15. A non-transitory computer-readable storage medium having stored therein instructions which, when executed by an electronic device, cause the electronic device to:

receive a partial numeric input string indicating a portion of a numerical address with which to initiate a communication;

compare the partial numeric input string to a database of known valid numerical addresses;

identify a known valid numerical address having a first portion that is within a threshold similarity to the partial numeric input string; and

upon determining that no other known valid numerical addresses are within the threshold similarity to the partial numeric input string, initiate a communication using the known valid numerical address.

16. The non-transitory computer-readable storage medium of claim 15, wherein the partial numeric input string is at least a minimum number of digits.
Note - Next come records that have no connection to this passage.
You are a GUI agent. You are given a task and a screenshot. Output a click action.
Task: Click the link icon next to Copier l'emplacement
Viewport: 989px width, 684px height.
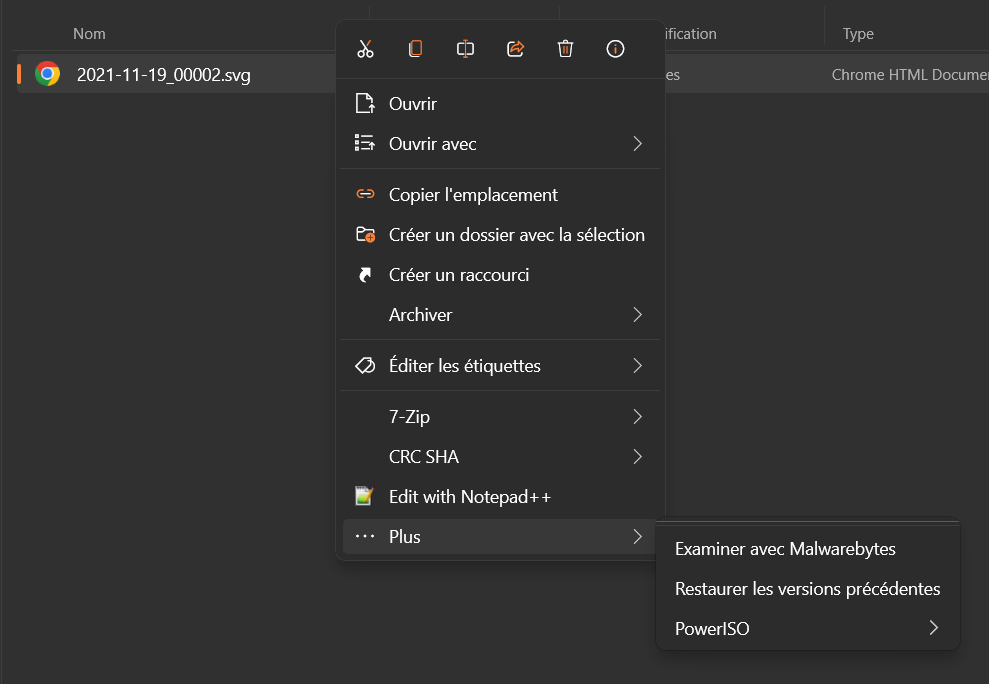pos(364,194)
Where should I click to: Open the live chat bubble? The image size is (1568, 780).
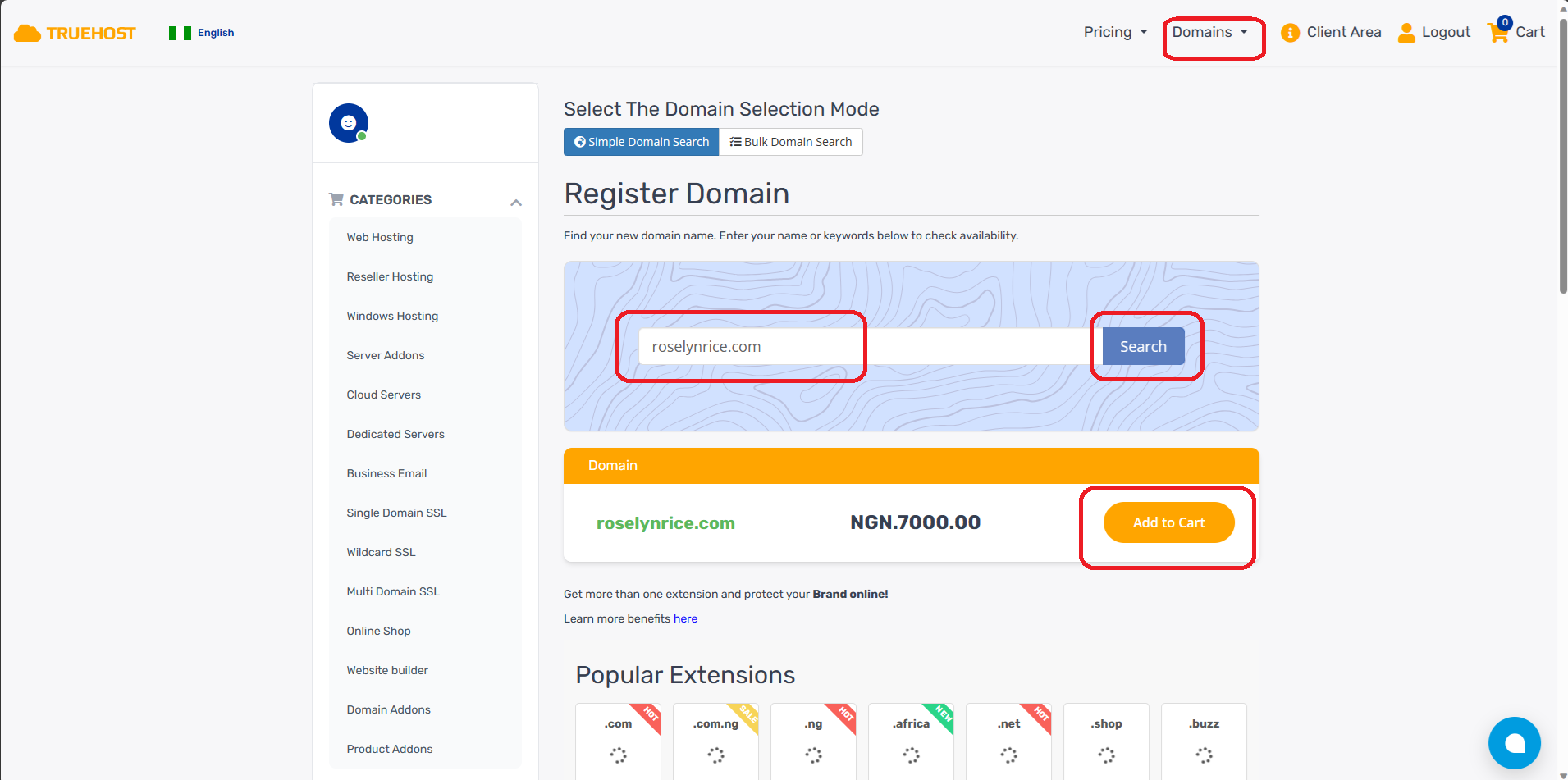pos(1515,742)
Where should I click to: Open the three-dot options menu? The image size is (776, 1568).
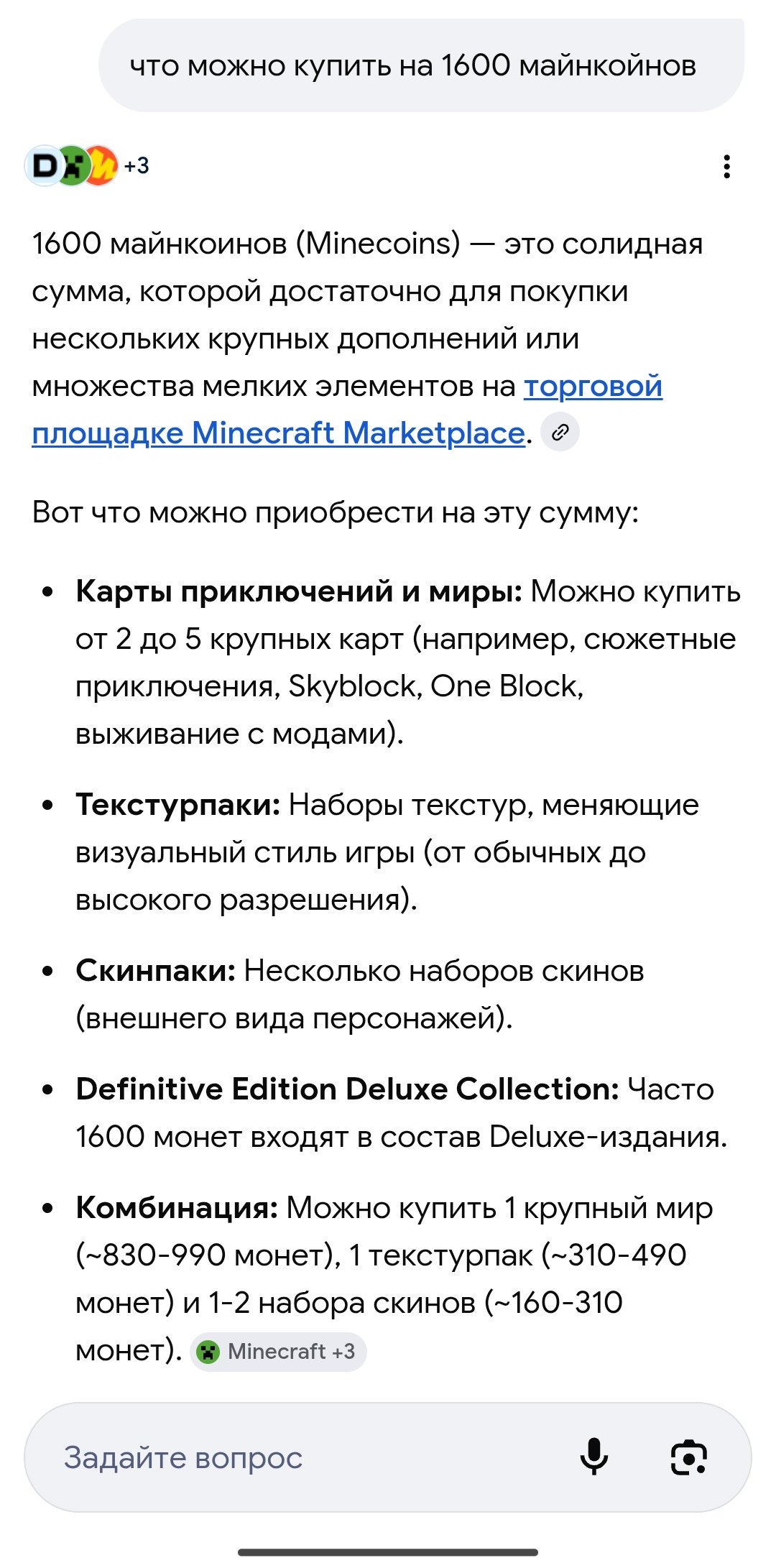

17. The non-transitory computer-readable storage medium of claim 15, wherein the computer-readable storage medium stores further instructions that, when executed by the electronic device, cause the computing device to:

generate an indication that the known valid numerical address has been identified.

18. The non-transitory computer-readable storage medium of claim 15, wherein the database of known valid numerical addresses comprises one of an address book or a communication log.

19. The non-transitory computer-readable storage medium of claim 15, wherein initiating the communication comprises at least one of placing a telephone call, connecting to a network address, or sending a short messaging service (SMS) message.

20. The non-transitory computer-readable storage medium of claim 15, wherein the computer-readable storage medium stores further instructions that, when executed by the electronic device, cause the computing device to:

render a dialog to confirm the known valid numerical address; and

upon receiving a confirmation via the dialog, initiate the communication.